Etrange de finir sur une prise de rôle, et pour un seul soir ?
José Martinez : C’était difficile de faire de vrais adieux alors que je vais revenir la saison prochaine en étoile invitée, ce qui me permettra de garder des rapports avec la maison. Ce sera sans doute dans Oneguine de Cranko et dans The Appartment de Mats Ek. D’ailleurs, c’est dans La Maison de Bernarda du même Ek que j’ai fait dans ma tête les vrais adieux, en avril dernier. Quant à Baptiste, il me semble un bon résumé de ma carrière, axée sur les rôles de composition, même si j’ai peu de temps pour le répéter en tant qu’interprète tant je suis pris par la remise en place du ballet. Je le vis comme un moment magique à partager avec mes camarades, un grand Carnaval, et notamment avec Agnès Letestu, dont la carrière a accompagné la mienne. Elle sera Garance, elle aussi pour la première fois, alors que j’avais choisi pour ma Garance initiale Isabelle Ciaravola, dont la ressemblance avec Arletty est extraordinaire. Elle l’incarnera aussi. Noureev disait qu’il dansait pour lui et non pour le public. Cela me choquait à l’époque, mais maintenant je partage cette opinion : en me faisant plaisir, je toucherai davantage le spectateur.
Quel regard posez-vous sur votre carrière à l’Opéra de Paris ?
J. M. : J’ai été pleinement heureux ici, malgré quelques petites frustrations, mais elles sont minimes. Ainsi je rêvais d’incarner Roméo mais je suis passé à côté. En fait, mon parcours s’est fait à une vitesse différente de celui des enfants qui font ici toute leur formation. Au départ, je n’étais pas passionné par le travail à la barre, mais lorsqu’un jour on m’a mis sur scène, j’ai compris que là était mon bonheur. Une griserie qui fait passer sur tout, les douleurs et les contrariétés, grâce au contact avec le public et aussi avec les autres danseurs sur scène. C’est une drogue. Mais tout ne m’a pas été facile car lorsqu’à 14 ans, je suis venu en France travailler à l’Ecole de Rosella Hightower, à Cannes, je ne parlais pas français, j’étais seul, et c’était aussi très dur pour mes parents, restés à Madrid.
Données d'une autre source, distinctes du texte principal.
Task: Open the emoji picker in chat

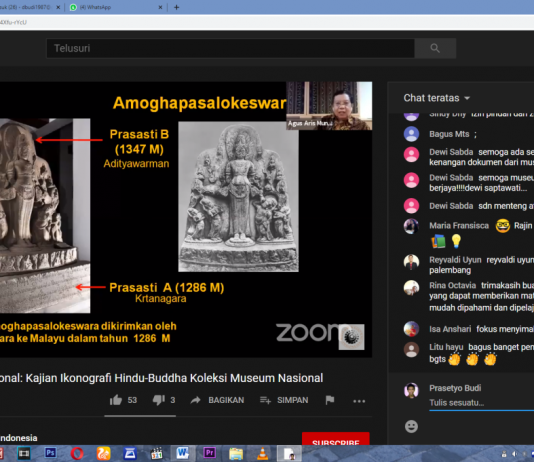Action: pos(411,426)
Cela a dû me faire mûrir plus tôt.
Vous n’aurez pas le temps d’être nostalgique puisque vous partez aussitôt pour prendre la direction du Ballet National d’Espagne, à Madrid ?
J. M. : Je succède à Nacho Duato, chorégraphe prestigieux, après une année d’intérimaire assurée par Hervé Palito. J’ai une mission pour que cette compagnie devienne vraiment une compagnie de niveau national, même si elle en a déjà le titre, avec un répertoire élargi, d’autant que Nacho retire ses ballets. Je dois ouvrir les horizons à l’avant-garde et redonner sa place au néo-classique. Les 44 danseurs - l’effectif va être augmenté-, ont tous eu une formation classique de très haut niveau, mais n’ont pas fait un ballet sur pointes depuis une dizaine d’années. Le chausson reviendra donc, notamment avec Forsythe. Nous aurons aussi Preljocaj, Kylian, plus tard Balanchine tout en continuant de programmer des créations et notamment de chorégraphes espagnols, pour donner une identité à la compagnie. Cela se passera au Théâtre de la Zarzuela et au Teatro Real, dès janvier.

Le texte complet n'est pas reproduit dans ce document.